■ Exercise instructions ■
The response must consist of each line in the listing that has the word "screenshot" in it.

■ The input ■
^^^^^^^^

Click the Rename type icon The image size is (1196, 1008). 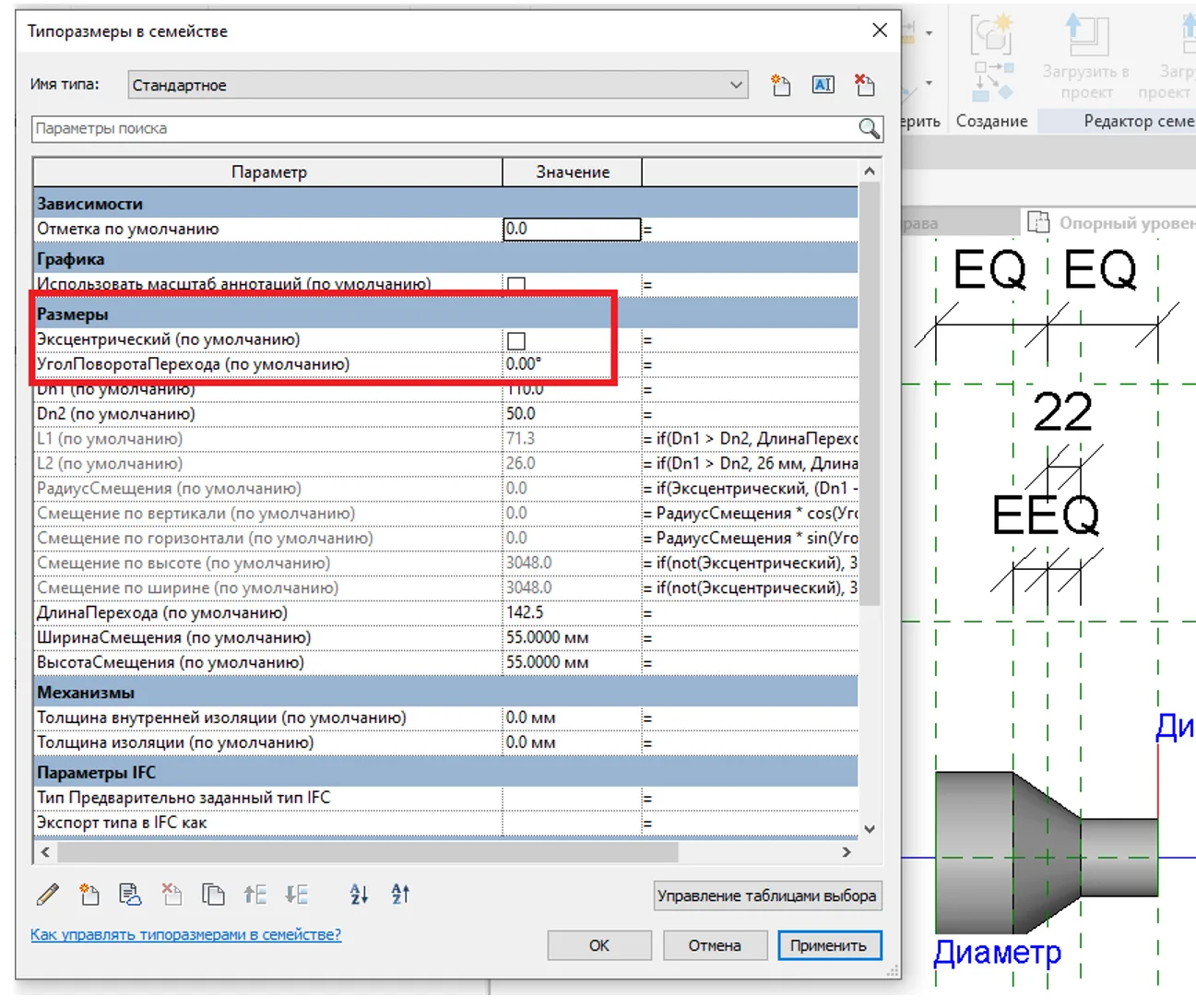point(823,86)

^^^^^^^^

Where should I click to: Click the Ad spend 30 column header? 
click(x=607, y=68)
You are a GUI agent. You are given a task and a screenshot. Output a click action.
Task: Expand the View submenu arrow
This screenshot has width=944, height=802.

^^^^^^^^

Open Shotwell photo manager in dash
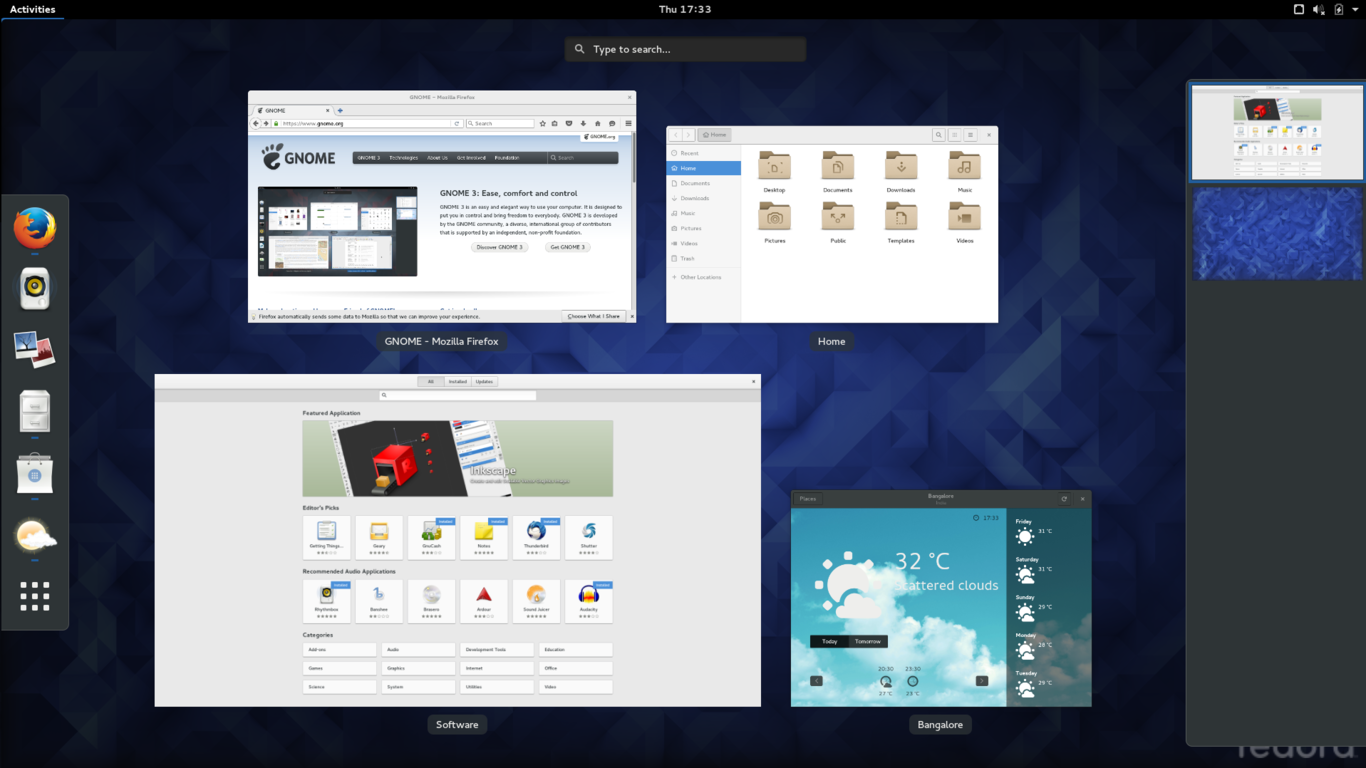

^^^^^^^^

■ Response area ■
You are a GUI agent. You are given a task and a screenshot. Output a click action.
This screenshot has width=944, height=802.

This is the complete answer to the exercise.